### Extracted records
────────────────

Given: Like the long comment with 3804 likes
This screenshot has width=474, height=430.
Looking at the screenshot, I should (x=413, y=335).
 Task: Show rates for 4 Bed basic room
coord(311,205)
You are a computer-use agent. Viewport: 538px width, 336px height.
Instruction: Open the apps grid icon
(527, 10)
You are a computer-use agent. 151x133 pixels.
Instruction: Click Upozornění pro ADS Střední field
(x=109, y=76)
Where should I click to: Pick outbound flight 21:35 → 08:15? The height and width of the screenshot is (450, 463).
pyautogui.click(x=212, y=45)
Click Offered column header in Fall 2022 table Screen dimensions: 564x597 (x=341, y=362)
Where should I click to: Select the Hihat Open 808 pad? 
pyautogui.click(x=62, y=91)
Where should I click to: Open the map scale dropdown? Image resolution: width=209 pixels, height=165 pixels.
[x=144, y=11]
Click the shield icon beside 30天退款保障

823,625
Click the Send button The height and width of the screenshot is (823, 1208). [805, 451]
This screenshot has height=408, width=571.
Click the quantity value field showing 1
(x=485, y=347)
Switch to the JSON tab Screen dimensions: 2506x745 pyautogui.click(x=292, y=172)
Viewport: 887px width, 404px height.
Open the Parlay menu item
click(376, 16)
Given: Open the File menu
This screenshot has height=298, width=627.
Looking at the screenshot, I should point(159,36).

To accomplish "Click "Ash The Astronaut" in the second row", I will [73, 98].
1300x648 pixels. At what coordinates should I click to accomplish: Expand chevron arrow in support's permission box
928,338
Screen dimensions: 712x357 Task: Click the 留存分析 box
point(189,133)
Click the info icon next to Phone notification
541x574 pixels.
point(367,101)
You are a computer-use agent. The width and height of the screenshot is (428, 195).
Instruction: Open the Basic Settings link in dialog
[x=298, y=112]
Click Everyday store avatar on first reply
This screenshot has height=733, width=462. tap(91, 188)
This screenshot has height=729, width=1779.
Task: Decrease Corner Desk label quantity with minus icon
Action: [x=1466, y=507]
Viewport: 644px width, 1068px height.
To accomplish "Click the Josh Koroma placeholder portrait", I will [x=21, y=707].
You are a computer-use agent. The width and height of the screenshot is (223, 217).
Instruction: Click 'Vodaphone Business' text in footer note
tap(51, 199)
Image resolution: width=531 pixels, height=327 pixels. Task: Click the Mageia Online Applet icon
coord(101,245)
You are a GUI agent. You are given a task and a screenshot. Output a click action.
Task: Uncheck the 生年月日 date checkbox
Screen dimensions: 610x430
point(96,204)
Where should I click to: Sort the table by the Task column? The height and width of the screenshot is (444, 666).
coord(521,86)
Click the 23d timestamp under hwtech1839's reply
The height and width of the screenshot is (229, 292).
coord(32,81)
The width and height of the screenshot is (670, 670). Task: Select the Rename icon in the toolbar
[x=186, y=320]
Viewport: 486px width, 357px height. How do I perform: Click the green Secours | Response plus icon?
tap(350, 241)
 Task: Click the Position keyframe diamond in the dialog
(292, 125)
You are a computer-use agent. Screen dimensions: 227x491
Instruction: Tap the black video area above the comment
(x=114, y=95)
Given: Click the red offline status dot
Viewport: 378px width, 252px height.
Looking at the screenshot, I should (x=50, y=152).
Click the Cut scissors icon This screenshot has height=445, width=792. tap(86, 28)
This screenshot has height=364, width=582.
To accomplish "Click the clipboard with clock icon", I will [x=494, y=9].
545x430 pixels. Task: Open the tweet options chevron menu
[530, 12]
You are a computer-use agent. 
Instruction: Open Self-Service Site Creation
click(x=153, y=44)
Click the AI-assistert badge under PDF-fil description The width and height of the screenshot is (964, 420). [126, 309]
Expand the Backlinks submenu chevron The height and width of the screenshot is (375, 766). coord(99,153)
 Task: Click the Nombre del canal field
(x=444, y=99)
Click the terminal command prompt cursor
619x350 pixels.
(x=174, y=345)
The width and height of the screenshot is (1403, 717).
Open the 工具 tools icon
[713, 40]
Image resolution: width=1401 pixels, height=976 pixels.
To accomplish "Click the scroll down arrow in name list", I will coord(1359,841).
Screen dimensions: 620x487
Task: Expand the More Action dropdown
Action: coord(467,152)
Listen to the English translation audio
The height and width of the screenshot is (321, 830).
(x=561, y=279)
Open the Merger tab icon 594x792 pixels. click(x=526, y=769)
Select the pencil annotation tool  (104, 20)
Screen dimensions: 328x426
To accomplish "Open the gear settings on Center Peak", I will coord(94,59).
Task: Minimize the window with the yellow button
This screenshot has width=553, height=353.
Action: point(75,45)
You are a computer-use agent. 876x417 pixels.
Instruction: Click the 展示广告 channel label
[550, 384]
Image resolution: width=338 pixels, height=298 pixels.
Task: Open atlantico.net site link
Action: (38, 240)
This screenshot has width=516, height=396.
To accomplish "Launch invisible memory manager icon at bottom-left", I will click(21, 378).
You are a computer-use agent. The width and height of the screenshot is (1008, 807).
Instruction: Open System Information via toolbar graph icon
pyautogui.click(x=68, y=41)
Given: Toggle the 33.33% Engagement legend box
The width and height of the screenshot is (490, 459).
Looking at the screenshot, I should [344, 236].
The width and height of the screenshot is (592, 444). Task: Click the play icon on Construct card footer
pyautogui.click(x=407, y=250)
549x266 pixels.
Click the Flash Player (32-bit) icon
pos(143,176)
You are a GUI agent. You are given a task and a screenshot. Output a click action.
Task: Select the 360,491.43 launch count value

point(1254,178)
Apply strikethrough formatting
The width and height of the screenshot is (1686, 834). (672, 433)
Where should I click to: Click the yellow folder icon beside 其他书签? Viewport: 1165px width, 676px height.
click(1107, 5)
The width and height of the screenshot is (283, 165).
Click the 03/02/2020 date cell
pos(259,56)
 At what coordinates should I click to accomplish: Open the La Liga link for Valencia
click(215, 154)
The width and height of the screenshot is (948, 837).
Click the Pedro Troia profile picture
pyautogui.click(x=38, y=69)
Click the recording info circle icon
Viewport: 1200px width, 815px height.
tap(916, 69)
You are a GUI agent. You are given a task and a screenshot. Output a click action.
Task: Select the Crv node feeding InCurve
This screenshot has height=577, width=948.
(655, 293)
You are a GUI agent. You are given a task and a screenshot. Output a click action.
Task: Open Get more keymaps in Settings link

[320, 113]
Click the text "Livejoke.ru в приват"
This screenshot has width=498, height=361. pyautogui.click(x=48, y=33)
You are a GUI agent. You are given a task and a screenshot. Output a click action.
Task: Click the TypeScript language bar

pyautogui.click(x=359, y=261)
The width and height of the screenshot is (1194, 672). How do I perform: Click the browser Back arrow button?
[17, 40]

────────────────

### Problem requirements
Copy every record exactly, leaving each line intact.

### Written solution
Given: Like the long comment with 3804 likes
This screenshot has width=474, height=430.
Looking at the screenshot, I should (x=413, y=335).
 Task: Show rates for 4 Bed basic room
coord(311,205)
You are a computer-use agent. Viewport: 538px width, 336px height.
Instruction: Open the apps grid icon
(527, 10)
You are a computer-use agent. 151x133 pixels.
Instruction: Click Upozornění pro ADS Střední field
(x=109, y=76)
Where should I click to: Pick outbound flight 21:35 → 08:15? The height and width of the screenshot is (450, 463).
pyautogui.click(x=212, y=45)
Click Offered column header in Fall 2022 table Screen dimensions: 564x597 (x=341, y=362)
Where should I click to: Select the Hihat Open 808 pad? 
pyautogui.click(x=62, y=91)
Where should I click to: Open the map scale dropdown? Image resolution: width=209 pixels, height=165 pixels.
[x=144, y=11]
Click the shield icon beside 30天退款保障

823,625
Click the Send button The height and width of the screenshot is (823, 1208). [805, 451]
This screenshot has height=408, width=571.
Click the quantity value field showing 1
(x=485, y=347)
Switch to the JSON tab Screen dimensions: 2506x745 pyautogui.click(x=292, y=172)
Viewport: 887px width, 404px height.
Open the Parlay menu item
click(376, 16)
Given: Open the File menu
This screenshot has height=298, width=627.
Looking at the screenshot, I should point(159,36).

To accomplish "Click "Ash The Astronaut" in the second row", I will [73, 98].
1300x648 pixels. At what coordinates should I click to accomplish: Expand chevron arrow in support's permission box
928,338
Screen dimensions: 712x357 Task: Click the 留存分析 box
point(189,133)
Click the info icon next to Phone notification
541x574 pixels.
point(367,101)
You are a computer-use agent. The width and height of the screenshot is (428, 195).
Instruction: Open the Basic Settings link in dialog
[x=298, y=112]
Click Everyday store avatar on first reply
This screenshot has height=733, width=462. tap(91, 188)
This screenshot has height=729, width=1779.
Task: Decrease Corner Desk label quantity with minus icon
Action: [x=1466, y=507]
Viewport: 644px width, 1068px height.
To accomplish "Click the Josh Koroma placeholder portrait", I will [x=21, y=707].
You are a computer-use agent. The width and height of the screenshot is (223, 217).
Instruction: Click 'Vodaphone Business' text in footer note
tap(51, 199)
Image resolution: width=531 pixels, height=327 pixels. Task: Click the Mageia Online Applet icon
coord(101,245)
You are a GUI agent. You are given a task and a screenshot. Output a click action.
Task: Uncheck the 生年月日 date checkbox
Screen dimensions: 610x430
point(96,204)
Where should I click to: Sort the table by the Task column? The height and width of the screenshot is (444, 666).
coord(521,86)
Click the 23d timestamp under hwtech1839's reply
The height and width of the screenshot is (229, 292).
coord(32,81)
The width and height of the screenshot is (670, 670). Task: Select the Rename icon in the toolbar
[x=186, y=320]
Viewport: 486px width, 357px height. How do I perform: Click the green Secours | Response plus icon?
tap(350, 241)
 Task: Click the Position keyframe diamond in the dialog
(292, 125)
You are a computer-use agent. Screen dimensions: 227x491
Instruction: Tap the black video area above the comment
(x=114, y=95)
Given: Click the red offline status dot
Viewport: 378px width, 252px height.
Looking at the screenshot, I should (x=50, y=152).
Click the Cut scissors icon This screenshot has height=445, width=792. tap(86, 28)
This screenshot has height=364, width=582.
To accomplish "Click the clipboard with clock icon", I will [x=494, y=9].
545x430 pixels. Task: Open the tweet options chevron menu
[530, 12]
You are a computer-use agent. 
Instruction: Open Self-Service Site Creation
click(x=153, y=44)
Click the AI-assistert badge under PDF-fil description The width and height of the screenshot is (964, 420). [126, 309]
Expand the Backlinks submenu chevron The height and width of the screenshot is (375, 766). coord(99,153)
 Task: Click the Nombre del canal field
(x=444, y=99)
Click the terminal command prompt cursor
619x350 pixels.
(x=174, y=345)
The width and height of the screenshot is (1403, 717).
Open the 工具 tools icon
[713, 40]
Image resolution: width=1401 pixels, height=976 pixels.
To accomplish "Click the scroll down arrow in name list", I will coord(1359,841).
Screen dimensions: 620x487
Task: Expand the More Action dropdown
Action: coord(467,152)
Listen to the English translation audio
The height and width of the screenshot is (321, 830).
(x=561, y=279)
Open the Merger tab icon 594x792 pixels. click(x=526, y=769)
Select the pencil annotation tool  (104, 20)
Screen dimensions: 328x426
To accomplish "Open the gear settings on Center Peak", I will coord(94,59).
Task: Minimize the window with the yellow button
This screenshot has width=553, height=353.
Action: point(75,45)
You are a computer-use agent. 876x417 pixels.
Instruction: Click the 展示广告 channel label
[550, 384]
Image resolution: width=338 pixels, height=298 pixels.
Task: Open atlantico.net site link
Action: (38, 240)
This screenshot has width=516, height=396.
To accomplish "Launch invisible memory manager icon at bottom-left", I will click(21, 378).
You are a computer-use agent. The width and height of the screenshot is (1008, 807).
Instruction: Open System Information via toolbar graph icon
pyautogui.click(x=68, y=41)
Given: Toggle the 33.33% Engagement legend box
The width and height of the screenshot is (490, 459).
Looking at the screenshot, I should [344, 236].
The width and height of the screenshot is (592, 444). Task: Click the play icon on Construct card footer
pyautogui.click(x=407, y=250)
549x266 pixels.
Click the Flash Player (32-bit) icon
pos(143,176)
You are a GUI agent. You are given a task and a screenshot. Output a click action.
Task: Select the 360,491.43 launch count value

point(1254,178)
Apply strikethrough formatting
The width and height of the screenshot is (1686, 834). (672, 433)
Where should I click to: Click the yellow folder icon beside 其他书签? Viewport: 1165px width, 676px height.
click(1107, 5)
The width and height of the screenshot is (283, 165).
Click the 03/02/2020 date cell
pos(259,56)
 At what coordinates should I click to accomplish: Open the La Liga link for Valencia
click(215, 154)
The width and height of the screenshot is (948, 837).
Click the Pedro Troia profile picture
pyautogui.click(x=38, y=69)
Click the recording info circle icon
Viewport: 1200px width, 815px height.
tap(916, 69)
You are a GUI agent. You are given a task and a screenshot. Output a click action.
Task: Select the Crv node feeding InCurve
This screenshot has height=577, width=948.
(655, 293)
You are a GUI agent. You are given a task and a screenshot. Output a click action.
Task: Open Get more keymaps in Settings link

[320, 113]
Click the text "Livejoke.ru в приват"
This screenshot has width=498, height=361. pyautogui.click(x=48, y=33)
You are a GUI agent. You are given a task and a screenshot. Output a click action.
Task: Click the TypeScript language bar

pyautogui.click(x=359, y=261)
The width and height of the screenshot is (1194, 672). How do I perform: Click the browser Back arrow button?
[17, 40]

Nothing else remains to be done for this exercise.